# SOURCE:
[HN Gopher] Graviton 3, Apple M2 and Qualcomm 8cx 3rd gen: a URL...
___________________________________________________________________
 
Graviton 3, Apple M2 and Qualcomm 8cx 3rd gen: a URL parsing
benchmark
 
Author : ibobev
Score  : 78 points
Date   : 2023-05-03 19:31 UTC (3 hours ago)
 
web link (lemire.me)
w3m dump (lemire.me)
 
| joseph_grobbles wrote:
| [dead]
 
| jeffbee wrote:
| To me it would be somewhat more interesting to compare head-to-
| head mobile CPUs instead of comparing laptops and servers. In
| this particular microbenchmark, mobile 12th and 13th-generation
| Core performance cores, and even the efficiency cores on the 13th
| generation, are faster than the M2.
 
  | scns wrote:
  | Even when they are faster, the M2 is on the same die as the RAM
  | and the bandwidth and latency are way better. That matters for
  | compilation or am i mistaken?
 
    | jeffbee wrote:
    | You are mistaken. Just like everyone else who has ever
    | repeated the myth that Apple puts large-scale, high-
    | performance logic and high density DRAM on the same die,
    | which is impossible.
    | 
    | Apple uses LPDDR4 modules soldered to a PCB, sourced from the
    | same Korean company that everyone else uses. Intel has used
    | the exact same architecture since Cannon Lake, in 2018.

# WHAT YOU NEED TO DO:
**a)** Shorten the paragraph in the benchmark thread that begins "To me it would be somewhat more interesting", keeping its main facts.
**b)** Reproduce the benchmark thread starting at "[HN Gopher] Graviton" and ending at "w3m dump (lemire.me)", swapping "URL parsing" for "JSON parsing".
**c)** Carry on the benchmark thread from the point where it stops.

# SUPPLIED ENTRIES:
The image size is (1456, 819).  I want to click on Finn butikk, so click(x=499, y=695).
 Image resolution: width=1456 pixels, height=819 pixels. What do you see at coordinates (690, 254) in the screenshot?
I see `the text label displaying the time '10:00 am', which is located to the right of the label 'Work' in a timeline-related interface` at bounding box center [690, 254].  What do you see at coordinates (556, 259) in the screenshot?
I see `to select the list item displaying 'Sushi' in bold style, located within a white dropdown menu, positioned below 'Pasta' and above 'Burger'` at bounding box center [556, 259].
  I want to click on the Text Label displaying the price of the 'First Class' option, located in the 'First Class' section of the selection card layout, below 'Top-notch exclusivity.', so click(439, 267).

# ANSWERS:
**a)** Comparing mobile CPUs head to head would interest me more than comparing laptops and servers. In this microbenchmark, mobile 12th- and 13th-generation Core performance cores, and even the 13th generation's efficiency cores, beat the M2.

**b)**
[HN Gopher] Graviton 3, Apple M2 and Qualcomm 8cx 3rd gen: a URL...
___________________________________________________________________
 
Graviton 3, Apple M2 and Qualcomm 8cx 3rd gen: a JSON parsing
benchmark
 
Author : ibobev
Score  : 78 points
Date   : 2023-05-03 19:31 UTC (3 hours ago)
 
web link (lemire.me)
w3m dump (lemire.me)

**c)**
      | wtallis wrote:
      | Cannon Lake is a weird red herring to bring in to the
      | discussion, because it was only a real product in the
      | narrowest sense possible. It may have technically been the
      | first CPU Intel shipped with LPDDR4 support (or was it one
      | of their Atom-based chips?), but the exact generation of
      | LPDDR isn't really relevant because both Apple and Intel
      | have supported multiple generations of LPDDR over the years
      | and both have moved past 4 and 4x to 5 now.
      | 
      | What is somewhat relevant as the source of confusion here
      | is that Apple puts the DRAM on the same _package_ as the
      | processor rather than on the motherboard nearby like is
      | almost always done for x86 systems that use LPDDR. (But
      | there 's at least one upcoming Intel system that's been
      | announced as putting the processor and LPDDR on a shared
      | module that is itself then soldered to the motherboard.)
      | That packaging detail probably doesn't matter much for the
      | entry-level Apple chips that use the same memory bus width
      | as x86 processors, but may be more important for the high-
      | end parts with GPU-like wide memory busses.
 
      | ricw wrote:
      | I don't think that is true.
      | 
      | Last I checked apple M1 max chips have up to 800GB/s
      | throughput, whilst AMDs high end chips taper out at around
      | ~250GB/s or so, closer to what a standard M2 chip does (not
      | max, or pro version). at the top end they've got at least
      | 2x the memory bandwidth than other CPU vendors, and that's
      | likely the case further down too.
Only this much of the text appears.